The task:
Look over the data below and give the number of lines containing the word "click", with no other words.

Exercise materials:
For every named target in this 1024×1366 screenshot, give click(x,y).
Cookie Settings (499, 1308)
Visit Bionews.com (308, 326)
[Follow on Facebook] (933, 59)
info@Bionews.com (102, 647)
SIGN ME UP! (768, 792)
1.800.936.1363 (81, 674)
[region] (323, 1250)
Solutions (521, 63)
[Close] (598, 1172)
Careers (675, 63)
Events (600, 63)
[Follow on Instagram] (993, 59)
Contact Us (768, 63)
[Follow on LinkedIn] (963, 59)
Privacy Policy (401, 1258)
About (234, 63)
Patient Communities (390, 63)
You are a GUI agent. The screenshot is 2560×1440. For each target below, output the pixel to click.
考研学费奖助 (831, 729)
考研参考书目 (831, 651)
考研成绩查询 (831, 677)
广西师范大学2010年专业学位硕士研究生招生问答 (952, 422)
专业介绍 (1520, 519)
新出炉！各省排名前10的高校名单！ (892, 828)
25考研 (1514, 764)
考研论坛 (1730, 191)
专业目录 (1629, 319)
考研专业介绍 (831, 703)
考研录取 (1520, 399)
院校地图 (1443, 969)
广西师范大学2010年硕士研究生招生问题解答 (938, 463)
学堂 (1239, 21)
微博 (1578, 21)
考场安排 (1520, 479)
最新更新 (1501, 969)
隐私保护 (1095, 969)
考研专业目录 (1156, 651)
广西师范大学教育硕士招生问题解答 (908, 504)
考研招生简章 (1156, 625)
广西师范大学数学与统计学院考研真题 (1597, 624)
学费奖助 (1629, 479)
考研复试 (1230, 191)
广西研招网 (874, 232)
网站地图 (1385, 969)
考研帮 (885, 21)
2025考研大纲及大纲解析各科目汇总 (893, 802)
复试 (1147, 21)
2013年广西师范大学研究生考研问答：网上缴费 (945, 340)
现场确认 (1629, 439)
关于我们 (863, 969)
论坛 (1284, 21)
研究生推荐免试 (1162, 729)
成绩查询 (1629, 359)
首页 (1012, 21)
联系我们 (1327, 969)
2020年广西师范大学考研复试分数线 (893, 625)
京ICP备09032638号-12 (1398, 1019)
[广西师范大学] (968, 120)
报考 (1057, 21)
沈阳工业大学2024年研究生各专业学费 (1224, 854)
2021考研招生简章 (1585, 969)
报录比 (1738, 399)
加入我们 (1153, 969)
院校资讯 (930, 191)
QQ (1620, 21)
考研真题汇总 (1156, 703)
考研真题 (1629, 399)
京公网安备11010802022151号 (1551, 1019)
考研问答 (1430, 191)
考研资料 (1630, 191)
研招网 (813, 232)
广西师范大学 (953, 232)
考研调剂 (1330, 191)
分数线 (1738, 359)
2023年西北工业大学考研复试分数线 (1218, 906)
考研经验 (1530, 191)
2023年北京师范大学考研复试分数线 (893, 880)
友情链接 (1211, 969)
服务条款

The answer:
2